I always hear people talk about their life passion and how they follow their life passion and they make money.   When I hear that I am jealous, how do they do that?  If I follow my life passion then I will become a starving artist.  In my 20′s, when I lived in San Francisco and attending Academy of Art college it was ok to be a starving artist, going to drawing class, computer labs, taking pictures and having a great time ‘finding myself’.  Well, I never finished my art degree because I became tired of being a starting artist and realized that the one thing I really wanted in my life was a family so I got married and had kids.  So here I am, happy with my family life but honestly, there is something missing. As long as I can remember I’ve always had a passion for photography, always had a camera and entered contests from a young age.

After I got married but before the girls were born I continued pursuing my passion for photography and traveled around with Lou and took many photographs.  I was published in People Magazine and won an award at the California State Fair and sold my Stock Photography.   Those things showed me that I was on the right path.   Then the girls came along and while I still took 100′s of pictures of the girls and photos at family gatherings with my point and shoot camera I put my big camera (Nikon D300) in the closet in it’s camera bag because it was just too hard to lug around with all the baby gear.

The past few months of my life (Fall 2011) have been a struggle for me and I’ve been questioning my path.  Maybe it is that I am getting older and feel like I haven’t gone down the correct path BUT I have the family I’ve always wanted so what is the problem.  I have a successful Virtual Assisting business and in fact I am on my way to becoming an Online Business Manager and the ability to grow my business even larger.  This of course helps to pay the bills but something is missing, even Lou has noticed that the past few weeks I’ve been a little ‘lost’.  Each day after I drop Lily off at school I’ve been thinking about what my problem is and all I want to do is grab my camera and go shooting or move to Florida and work for Disney or Nascar but then I bring myself back down to Earth, and go to my office and get to work for my clients.

However, I’ve decided that I need to do something to bring me out of this funk and get back onto my path.

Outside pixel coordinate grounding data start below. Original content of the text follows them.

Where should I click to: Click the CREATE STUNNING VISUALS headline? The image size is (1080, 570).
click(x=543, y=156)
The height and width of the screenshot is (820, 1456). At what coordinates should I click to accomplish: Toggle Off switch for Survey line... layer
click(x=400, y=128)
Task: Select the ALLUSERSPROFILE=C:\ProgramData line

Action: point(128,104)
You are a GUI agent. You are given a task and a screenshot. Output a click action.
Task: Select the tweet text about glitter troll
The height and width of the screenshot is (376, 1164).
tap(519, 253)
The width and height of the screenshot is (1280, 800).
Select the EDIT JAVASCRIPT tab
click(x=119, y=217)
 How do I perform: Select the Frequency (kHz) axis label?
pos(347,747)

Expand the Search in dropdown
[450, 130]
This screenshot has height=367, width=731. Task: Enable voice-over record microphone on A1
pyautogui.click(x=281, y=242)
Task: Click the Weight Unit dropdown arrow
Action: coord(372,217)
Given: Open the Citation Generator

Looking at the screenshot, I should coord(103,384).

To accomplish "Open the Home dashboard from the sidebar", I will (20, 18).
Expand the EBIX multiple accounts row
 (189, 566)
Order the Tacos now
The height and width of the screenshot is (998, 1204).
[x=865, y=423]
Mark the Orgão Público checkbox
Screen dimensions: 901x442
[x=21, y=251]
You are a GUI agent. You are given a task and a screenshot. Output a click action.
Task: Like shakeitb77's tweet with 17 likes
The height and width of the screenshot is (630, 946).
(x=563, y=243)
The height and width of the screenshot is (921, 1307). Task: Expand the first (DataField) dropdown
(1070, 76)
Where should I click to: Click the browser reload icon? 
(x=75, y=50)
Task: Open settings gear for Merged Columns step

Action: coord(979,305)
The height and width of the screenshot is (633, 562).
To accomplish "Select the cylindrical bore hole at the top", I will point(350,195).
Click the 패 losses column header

I’ve decided to get photography back into my life, maybe for just a few hours a week for now. Don’t get me wrong, I love my life but something is missing.  I will be taking some online classes through Better Photo just help get me back into the game.

My soul soars when I am behind the lens, my heart beats faster when I’ve got some Blue Angels in my lens and I hold my breath when I see the perfect landscape.  When I am driving the girls around town I am always looking around at the landscape around me and ‘framing’ shots in my mind, I used to think that everyone did this…haha nope just photographers do that.

By following my passion of photography it will help me get back onto my path.  Who knows really where the path will take me, guess that is the part of life that makes it all exciting.  Maybe it will take me to Florida, maybe I will be published again, or maybe it will just bring me more joy which is all I really want.